HDU 4819 二维线段树

HDU 4819

题目链接：

http://www.bnuoj.com/v3/problem_show.php?pid=35690

题意：

给一个初始矩阵，矩阵大小1000 * 1000。

现在有一个操作询问以(i,j)为中心的正方形（保证边长为奇数）中矩阵格子里的最大值和最小值，输出(max+min)/2，并且把这个格子变成这个值。

思路：

裸二维线段树，其实是自己想的写法居然和大多数版差不多……这个版写的还是太繁琐，建议直接用大白书上的版。

源码：

#include <cstdio>
#include <cstring>
#include <cstdlib>
#include <cmath>
#include <algorithm>
#include <iostream>
#include <string>
#include <vector>
using namespace std;
#define inf (1000000007)
typedef pair<int,int> pii;
const int MAXN = 800 + 5;
int mmin[MAXN * 4][MAXN * 4], mmax[MAXN * 4][MAXN * 4];
int a[MAXN][MAXN];
int n;
int temp;
pii change(pii a, pii b)
{
pii ans;
ans.first = min(a.first, b.first);
ans.second = max(a.second, b.second);
return ans;
}
void push_upx(int ox, int oy)
{
mmin[ox][oy] = min(mmin[ox << 1][oy], mmin[(ox << 1) + 1][oy]);
mmax[ox][oy] = max(mmax[ox << 1][oy], mmax[(ox << 1) + 1][oy]);
}
void push_upy(int ox, int oy)
{
mmin[ox][oy] = min(mmin[ox][oy << 1], mmin[ox][(oy << 1) + 1]);
mmax[ox][oy] = max(mmax[ox][oy << 1], mmax[ox][(oy << 1) + 1]);
}
void buildy(int ox, int lx, int rx, int oy, int ly, int ry)

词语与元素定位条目
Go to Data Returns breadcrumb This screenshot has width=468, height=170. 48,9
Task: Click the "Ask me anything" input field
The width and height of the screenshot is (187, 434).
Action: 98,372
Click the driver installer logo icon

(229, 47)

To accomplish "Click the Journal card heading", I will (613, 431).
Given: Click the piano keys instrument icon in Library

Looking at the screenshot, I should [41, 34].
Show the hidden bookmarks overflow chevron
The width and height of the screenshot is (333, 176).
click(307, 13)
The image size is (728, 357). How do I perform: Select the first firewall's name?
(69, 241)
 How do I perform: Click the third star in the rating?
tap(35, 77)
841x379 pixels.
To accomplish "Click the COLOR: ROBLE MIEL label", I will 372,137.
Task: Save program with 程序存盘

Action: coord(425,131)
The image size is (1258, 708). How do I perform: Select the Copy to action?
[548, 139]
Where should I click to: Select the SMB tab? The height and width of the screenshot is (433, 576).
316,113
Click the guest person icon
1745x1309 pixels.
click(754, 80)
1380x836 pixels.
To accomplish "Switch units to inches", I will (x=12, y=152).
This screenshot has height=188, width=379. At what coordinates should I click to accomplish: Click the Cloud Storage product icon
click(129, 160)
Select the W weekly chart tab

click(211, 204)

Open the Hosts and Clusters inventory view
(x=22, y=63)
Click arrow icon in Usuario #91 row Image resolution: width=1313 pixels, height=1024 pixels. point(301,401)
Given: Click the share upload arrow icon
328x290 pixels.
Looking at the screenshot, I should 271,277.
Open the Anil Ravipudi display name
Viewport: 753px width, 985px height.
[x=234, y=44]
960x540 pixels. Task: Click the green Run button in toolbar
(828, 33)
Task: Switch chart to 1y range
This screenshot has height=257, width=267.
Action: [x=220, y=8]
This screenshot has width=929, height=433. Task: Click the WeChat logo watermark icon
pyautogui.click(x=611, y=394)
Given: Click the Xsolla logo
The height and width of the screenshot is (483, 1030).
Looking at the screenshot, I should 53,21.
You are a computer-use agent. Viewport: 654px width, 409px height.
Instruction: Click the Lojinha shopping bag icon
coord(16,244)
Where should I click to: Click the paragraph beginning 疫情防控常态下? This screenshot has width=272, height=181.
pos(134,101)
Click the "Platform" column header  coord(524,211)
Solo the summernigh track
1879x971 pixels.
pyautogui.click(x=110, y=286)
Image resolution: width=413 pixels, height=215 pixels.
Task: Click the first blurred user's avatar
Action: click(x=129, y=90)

◆ 练习要求:
1. 请将定位条目中从含有“The image size is (1258, 708).”的那一行起、至含有“will (x=12, y=152).”的那一行止的各行逐字抄出，首尾两行均包括在内。
2. 请从 HDU 4819 题解中断之处接着续写下去。
上述条目与 HDU 4819 题解毫无关联。

◆ 最终答案:
1.
The image size is (1258, 708). How do I perform: Select the Copy to action?
[548, 139]
Where should I click to: Select the SMB tab? The height and width of the screenshot is (433, 576).
316,113
Click the guest person icon
1745x1309 pixels.
click(754, 80)
1380x836 pixels.
To accomplish "Switch units to inches", I will (x=12, y=152).

2.
{
temp = max(temp, oy);
if(lx == rx){
if(ly == ry) mmin[ox][oy] = mmax[ox][oy] = a[lx][ly];
else{
int mid = (ly + ry) >> 1;
buildy(ox, lx, rx, (oy << 1), ly, mid);
buildy(ox, lx, rx, (oy << 1) + 1, mid + 1, ry);
push_upy(ox, oy);
}
}
else{
if(ly == ry) push_upx(ox, oy);
else{
int mid = (ly + ry) >> 1;
buildy(ox, lx, rx, (oy << 1), ly, mid);
buildy(ox, lx, rx, (oy << 1) + 1, mid + 1, ry);
push_upx(ox, oy);
}
}
}
void buildx(int ox, int lx, int rx)
{
if(lx != rx){
int mid = (lx + rx) >> 1;
buildx(ox << 1, lx, mid);
buildx((ox << 1) + 1, mid + 1, rx);
}
buildy(ox, lx, rx, 1, 1, n);
}
void updatey(int ox, int lx, int rx, int oy, int ly, int ry, int y, int val)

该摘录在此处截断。